-- Data to process follows --

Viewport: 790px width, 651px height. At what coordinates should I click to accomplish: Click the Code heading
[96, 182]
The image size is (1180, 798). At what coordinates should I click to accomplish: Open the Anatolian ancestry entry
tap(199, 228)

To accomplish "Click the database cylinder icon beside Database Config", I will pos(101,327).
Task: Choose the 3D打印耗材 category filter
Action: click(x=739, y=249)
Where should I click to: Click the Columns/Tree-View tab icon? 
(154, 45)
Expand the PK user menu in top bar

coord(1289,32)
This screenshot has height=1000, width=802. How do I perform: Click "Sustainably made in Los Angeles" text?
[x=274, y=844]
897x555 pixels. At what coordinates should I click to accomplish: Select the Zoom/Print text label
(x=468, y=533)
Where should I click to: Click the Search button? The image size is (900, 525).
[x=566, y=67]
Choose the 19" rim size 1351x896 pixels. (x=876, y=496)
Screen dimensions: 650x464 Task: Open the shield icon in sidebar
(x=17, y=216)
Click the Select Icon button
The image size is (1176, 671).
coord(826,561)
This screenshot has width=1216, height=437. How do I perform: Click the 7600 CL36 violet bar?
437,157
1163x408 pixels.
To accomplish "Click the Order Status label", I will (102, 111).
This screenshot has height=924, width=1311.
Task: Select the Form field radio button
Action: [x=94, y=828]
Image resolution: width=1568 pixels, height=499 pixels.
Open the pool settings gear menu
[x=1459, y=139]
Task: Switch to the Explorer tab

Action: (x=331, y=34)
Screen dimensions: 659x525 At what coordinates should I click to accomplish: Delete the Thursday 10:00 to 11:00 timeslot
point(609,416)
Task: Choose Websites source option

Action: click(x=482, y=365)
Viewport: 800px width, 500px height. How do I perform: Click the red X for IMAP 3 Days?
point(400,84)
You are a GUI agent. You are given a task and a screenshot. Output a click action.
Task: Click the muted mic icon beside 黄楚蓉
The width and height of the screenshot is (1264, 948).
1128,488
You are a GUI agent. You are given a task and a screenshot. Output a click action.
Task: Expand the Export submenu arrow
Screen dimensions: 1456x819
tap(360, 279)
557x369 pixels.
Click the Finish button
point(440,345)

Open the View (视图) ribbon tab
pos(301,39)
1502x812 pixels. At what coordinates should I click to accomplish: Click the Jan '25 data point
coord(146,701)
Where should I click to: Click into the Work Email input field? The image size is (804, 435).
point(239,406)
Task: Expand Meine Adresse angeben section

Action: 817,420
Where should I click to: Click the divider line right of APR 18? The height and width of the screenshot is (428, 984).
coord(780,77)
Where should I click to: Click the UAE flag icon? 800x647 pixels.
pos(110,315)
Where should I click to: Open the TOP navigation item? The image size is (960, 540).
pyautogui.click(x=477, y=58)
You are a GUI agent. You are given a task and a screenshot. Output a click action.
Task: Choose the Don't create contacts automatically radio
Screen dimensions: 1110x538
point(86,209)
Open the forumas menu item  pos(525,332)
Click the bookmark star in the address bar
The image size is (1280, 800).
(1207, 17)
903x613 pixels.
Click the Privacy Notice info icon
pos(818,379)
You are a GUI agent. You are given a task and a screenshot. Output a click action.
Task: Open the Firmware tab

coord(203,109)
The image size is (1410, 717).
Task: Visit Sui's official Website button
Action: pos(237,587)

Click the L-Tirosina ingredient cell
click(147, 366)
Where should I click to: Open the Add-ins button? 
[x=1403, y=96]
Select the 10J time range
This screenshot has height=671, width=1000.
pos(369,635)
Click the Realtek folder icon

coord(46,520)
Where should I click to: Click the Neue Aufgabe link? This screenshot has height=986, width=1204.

-- Data to process concluded --

→ Task description
Give again only the lines starting at the one that contains "Task: Choose the Don't" and running to the end of the data.

→ Output below
Task: Choose the Don't create contacts automatically radio
Screen dimensions: 1110x538
point(86,209)
Open the forumas menu item  pos(525,332)
Click the bookmark star in the address bar
The image size is (1280, 800).
(1207, 17)
903x613 pixels.
Click the Privacy Notice info icon
pos(818,379)
You are a GUI agent. You are given a task and a screenshot. Output a click action.
Task: Open the Firmware tab

coord(203,109)
The image size is (1410, 717).
Task: Visit Sui's official Website button
Action: pos(237,587)

Click the L-Tirosina ingredient cell
click(147, 366)
Where should I click to: Open the Add-ins button? 
[x=1403, y=96]
Select the 10J time range
This screenshot has height=671, width=1000.
pos(369,635)
Click the Realtek folder icon

coord(46,520)
Where should I click to: Click the Neue Aufgabe link? This screenshot has height=986, width=1204.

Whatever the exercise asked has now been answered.